### WHAT THE TASK ASKS
The full set of entries below must be returned exactly as shown.
##### LISTED RECORDS
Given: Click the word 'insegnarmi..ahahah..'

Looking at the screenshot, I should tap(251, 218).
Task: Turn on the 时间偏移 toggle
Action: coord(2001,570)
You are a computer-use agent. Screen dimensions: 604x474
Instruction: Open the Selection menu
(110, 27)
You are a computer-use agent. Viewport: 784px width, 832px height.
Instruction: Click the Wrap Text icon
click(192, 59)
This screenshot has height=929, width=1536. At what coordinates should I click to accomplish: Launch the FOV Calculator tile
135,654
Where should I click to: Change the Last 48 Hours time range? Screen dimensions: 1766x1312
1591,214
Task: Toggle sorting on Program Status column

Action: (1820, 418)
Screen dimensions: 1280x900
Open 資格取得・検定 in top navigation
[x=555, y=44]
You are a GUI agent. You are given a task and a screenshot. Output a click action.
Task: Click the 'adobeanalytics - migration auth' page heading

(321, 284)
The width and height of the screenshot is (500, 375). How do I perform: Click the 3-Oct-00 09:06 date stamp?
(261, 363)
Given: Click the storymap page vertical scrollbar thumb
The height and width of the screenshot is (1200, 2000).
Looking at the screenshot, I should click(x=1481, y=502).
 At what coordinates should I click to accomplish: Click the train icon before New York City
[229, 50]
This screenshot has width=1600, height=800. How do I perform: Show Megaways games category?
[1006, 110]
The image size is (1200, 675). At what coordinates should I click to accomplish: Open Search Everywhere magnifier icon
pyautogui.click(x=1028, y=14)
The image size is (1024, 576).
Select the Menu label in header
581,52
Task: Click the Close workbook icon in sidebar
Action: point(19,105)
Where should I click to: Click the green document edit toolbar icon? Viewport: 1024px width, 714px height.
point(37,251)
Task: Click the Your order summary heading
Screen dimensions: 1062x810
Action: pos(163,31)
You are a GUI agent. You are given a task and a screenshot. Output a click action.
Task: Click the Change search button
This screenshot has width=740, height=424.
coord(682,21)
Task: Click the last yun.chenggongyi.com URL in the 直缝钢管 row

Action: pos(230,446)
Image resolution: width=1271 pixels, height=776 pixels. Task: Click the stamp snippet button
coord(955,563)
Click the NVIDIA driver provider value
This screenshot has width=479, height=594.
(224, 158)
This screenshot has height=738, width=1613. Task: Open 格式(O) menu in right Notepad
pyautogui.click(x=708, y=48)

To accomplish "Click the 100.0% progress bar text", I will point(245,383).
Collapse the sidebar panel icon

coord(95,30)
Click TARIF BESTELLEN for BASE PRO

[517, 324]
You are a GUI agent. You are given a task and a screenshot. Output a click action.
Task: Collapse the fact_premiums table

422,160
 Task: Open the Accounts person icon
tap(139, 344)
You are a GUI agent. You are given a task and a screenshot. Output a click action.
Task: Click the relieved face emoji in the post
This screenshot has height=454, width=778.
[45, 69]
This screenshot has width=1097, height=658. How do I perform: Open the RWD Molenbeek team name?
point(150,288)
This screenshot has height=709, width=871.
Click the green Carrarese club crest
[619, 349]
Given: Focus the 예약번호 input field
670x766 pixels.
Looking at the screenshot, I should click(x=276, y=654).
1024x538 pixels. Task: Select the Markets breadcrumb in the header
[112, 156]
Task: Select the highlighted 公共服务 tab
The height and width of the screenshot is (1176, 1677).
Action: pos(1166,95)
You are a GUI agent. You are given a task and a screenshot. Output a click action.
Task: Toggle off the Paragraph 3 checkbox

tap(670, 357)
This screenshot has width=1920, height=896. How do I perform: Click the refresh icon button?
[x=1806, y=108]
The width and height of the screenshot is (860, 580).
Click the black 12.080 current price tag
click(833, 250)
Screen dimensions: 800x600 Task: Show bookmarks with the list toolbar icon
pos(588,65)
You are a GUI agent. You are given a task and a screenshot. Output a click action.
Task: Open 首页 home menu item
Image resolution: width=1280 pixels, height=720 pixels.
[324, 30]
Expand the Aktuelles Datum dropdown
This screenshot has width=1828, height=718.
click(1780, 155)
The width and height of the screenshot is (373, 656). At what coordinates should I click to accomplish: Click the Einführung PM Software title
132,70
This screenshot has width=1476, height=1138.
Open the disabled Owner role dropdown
##########
### EXERCISE SOLUTION
Given: Click the word 'insegnarmi..ahahah..'

Looking at the screenshot, I should tap(251, 218).
Task: Turn on the 时间偏移 toggle
Action: coord(2001,570)
You are a computer-use agent. Screen dimensions: 604x474
Instruction: Open the Selection menu
(110, 27)
You are a computer-use agent. Viewport: 784px width, 832px height.
Instruction: Click the Wrap Text icon
click(192, 59)
This screenshot has height=929, width=1536. At what coordinates should I click to accomplish: Launch the FOV Calculator tile
135,654
Where should I click to: Change the Last 48 Hours time range? Screen dimensions: 1766x1312
1591,214
Task: Toggle sorting on Program Status column

Action: (1820, 418)
Screen dimensions: 1280x900
Open 資格取得・検定 in top navigation
[x=555, y=44]
You are a GUI agent. You are given a task and a screenshot. Output a click action.
Task: Click the 'adobeanalytics - migration auth' page heading

(321, 284)
The width and height of the screenshot is (500, 375). How do I perform: Click the 3-Oct-00 09:06 date stamp?
(261, 363)
Given: Click the storymap page vertical scrollbar thumb
The height and width of the screenshot is (1200, 2000).
Looking at the screenshot, I should click(x=1481, y=502).
 At what coordinates should I click to accomplish: Click the train icon before New York City
[229, 50]
This screenshot has width=1600, height=800. How do I perform: Show Megaways games category?
[1006, 110]
The image size is (1200, 675). At what coordinates should I click to accomplish: Open Search Everywhere magnifier icon
pyautogui.click(x=1028, y=14)
The image size is (1024, 576).
Select the Menu label in header
581,52
Task: Click the Close workbook icon in sidebar
Action: point(19,105)
Where should I click to: Click the green document edit toolbar icon? Viewport: 1024px width, 714px height.
point(37,251)
Task: Click the Your order summary heading
Screen dimensions: 1062x810
Action: pos(163,31)
You are a GUI agent. You are given a task and a screenshot. Output a click action.
Task: Click the Change search button
This screenshot has width=740, height=424.
coord(682,21)
Task: Click the last yun.chenggongyi.com URL in the 直缝钢管 row

Action: pos(230,446)
Image resolution: width=1271 pixels, height=776 pixels. Task: Click the stamp snippet button
coord(955,563)
Click the NVIDIA driver provider value
This screenshot has width=479, height=594.
(224, 158)
This screenshot has height=738, width=1613. Task: Open 格式(O) menu in right Notepad
pyautogui.click(x=708, y=48)

To accomplish "Click the 100.0% progress bar text", I will point(245,383).
Collapse the sidebar panel icon

coord(95,30)
Click TARIF BESTELLEN for BASE PRO

[517, 324]
You are a GUI agent. You are given a task and a screenshot. Output a click action.
Task: Collapse the fact_premiums table

422,160
 Task: Open the Accounts person icon
tap(139, 344)
You are a GUI agent. You are given a task and a screenshot. Output a click action.
Task: Click the relieved face emoji in the post
This screenshot has height=454, width=778.
[45, 69]
This screenshot has width=1097, height=658. How do I perform: Open the RWD Molenbeek team name?
point(150,288)
This screenshot has height=709, width=871.
Click the green Carrarese club crest
[619, 349]
Given: Focus the 예약번호 input field
670x766 pixels.
Looking at the screenshot, I should click(x=276, y=654).
1024x538 pixels. Task: Select the Markets breadcrumb in the header
[112, 156]
Task: Select the highlighted 公共服务 tab
The height and width of the screenshot is (1176, 1677).
Action: pos(1166,95)
You are a GUI agent. You are given a task and a screenshot. Output a click action.
Task: Toggle off the Paragraph 3 checkbox

tap(670, 357)
This screenshot has width=1920, height=896. How do I perform: Click the refresh icon button?
[x=1806, y=108]
The width and height of the screenshot is (860, 580).
Click the black 12.080 current price tag
click(833, 250)
Screen dimensions: 800x600 Task: Show bookmarks with the list toolbar icon
pos(588,65)
You are a GUI agent. You are given a task and a screenshot. Output a click action.
Task: Open 首页 home menu item
Image resolution: width=1280 pixels, height=720 pixels.
[324, 30]
Expand the Aktuelles Datum dropdown
This screenshot has width=1828, height=718.
click(1780, 155)
The width and height of the screenshot is (373, 656). At what coordinates should I click to accomplish: Click the Einführung PM Software title
132,70
This screenshot has width=1476, height=1138.
Open the disabled Owner role dropdown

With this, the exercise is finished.